Start of Block

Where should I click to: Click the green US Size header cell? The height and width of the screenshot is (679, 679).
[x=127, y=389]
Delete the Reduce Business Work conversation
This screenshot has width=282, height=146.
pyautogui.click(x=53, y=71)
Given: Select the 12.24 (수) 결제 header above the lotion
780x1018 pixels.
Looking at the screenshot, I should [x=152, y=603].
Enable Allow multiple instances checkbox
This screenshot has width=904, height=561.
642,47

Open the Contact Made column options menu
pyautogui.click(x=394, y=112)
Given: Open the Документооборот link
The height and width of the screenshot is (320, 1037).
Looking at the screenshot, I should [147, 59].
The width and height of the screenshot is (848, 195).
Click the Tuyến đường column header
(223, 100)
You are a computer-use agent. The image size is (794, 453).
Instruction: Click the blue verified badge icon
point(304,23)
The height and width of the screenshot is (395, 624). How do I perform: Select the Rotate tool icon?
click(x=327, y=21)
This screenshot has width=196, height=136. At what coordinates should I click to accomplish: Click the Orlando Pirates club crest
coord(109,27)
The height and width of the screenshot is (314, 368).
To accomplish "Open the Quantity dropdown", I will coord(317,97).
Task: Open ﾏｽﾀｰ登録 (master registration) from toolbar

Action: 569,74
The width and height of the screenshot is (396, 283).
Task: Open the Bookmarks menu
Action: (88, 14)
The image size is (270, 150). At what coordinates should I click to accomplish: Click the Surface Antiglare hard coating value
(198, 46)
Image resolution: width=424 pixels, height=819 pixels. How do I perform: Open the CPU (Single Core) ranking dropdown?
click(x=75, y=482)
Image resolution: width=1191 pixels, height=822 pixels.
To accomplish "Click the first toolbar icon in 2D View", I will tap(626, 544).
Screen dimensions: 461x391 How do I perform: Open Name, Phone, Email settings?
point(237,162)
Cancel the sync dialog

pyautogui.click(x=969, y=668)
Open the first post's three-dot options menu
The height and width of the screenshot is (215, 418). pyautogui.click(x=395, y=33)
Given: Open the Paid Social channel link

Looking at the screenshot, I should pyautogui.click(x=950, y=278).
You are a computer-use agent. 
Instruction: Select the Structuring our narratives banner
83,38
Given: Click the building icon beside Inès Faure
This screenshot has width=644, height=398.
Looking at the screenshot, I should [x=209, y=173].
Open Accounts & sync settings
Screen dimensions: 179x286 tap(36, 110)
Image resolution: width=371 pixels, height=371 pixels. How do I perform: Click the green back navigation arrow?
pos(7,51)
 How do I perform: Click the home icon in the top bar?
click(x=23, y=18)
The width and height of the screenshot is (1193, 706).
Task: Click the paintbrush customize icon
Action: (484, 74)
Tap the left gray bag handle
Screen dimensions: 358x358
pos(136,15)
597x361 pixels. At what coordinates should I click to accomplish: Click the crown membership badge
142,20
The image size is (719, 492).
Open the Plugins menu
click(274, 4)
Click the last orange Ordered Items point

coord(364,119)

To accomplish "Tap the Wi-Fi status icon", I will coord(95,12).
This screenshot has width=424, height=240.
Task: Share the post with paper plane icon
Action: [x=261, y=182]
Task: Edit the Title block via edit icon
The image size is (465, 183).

End of Block

- [WORK REQUIRED]: All lines from the start of the entries through the line where "Enable Allow multiple instances checkbox" sits should be duplicated exactly, with nothing else in the output.

- [RESULT]:
Where should I click to: Click the green US Size header cell? The height and width of the screenshot is (679, 679).
[x=127, y=389]
Delete the Reduce Business Work conversation
This screenshot has width=282, height=146.
pyautogui.click(x=53, y=71)
Given: Select the 12.24 (수) 결제 header above the lotion
780x1018 pixels.
Looking at the screenshot, I should [x=152, y=603].
Enable Allow multiple instances checkbox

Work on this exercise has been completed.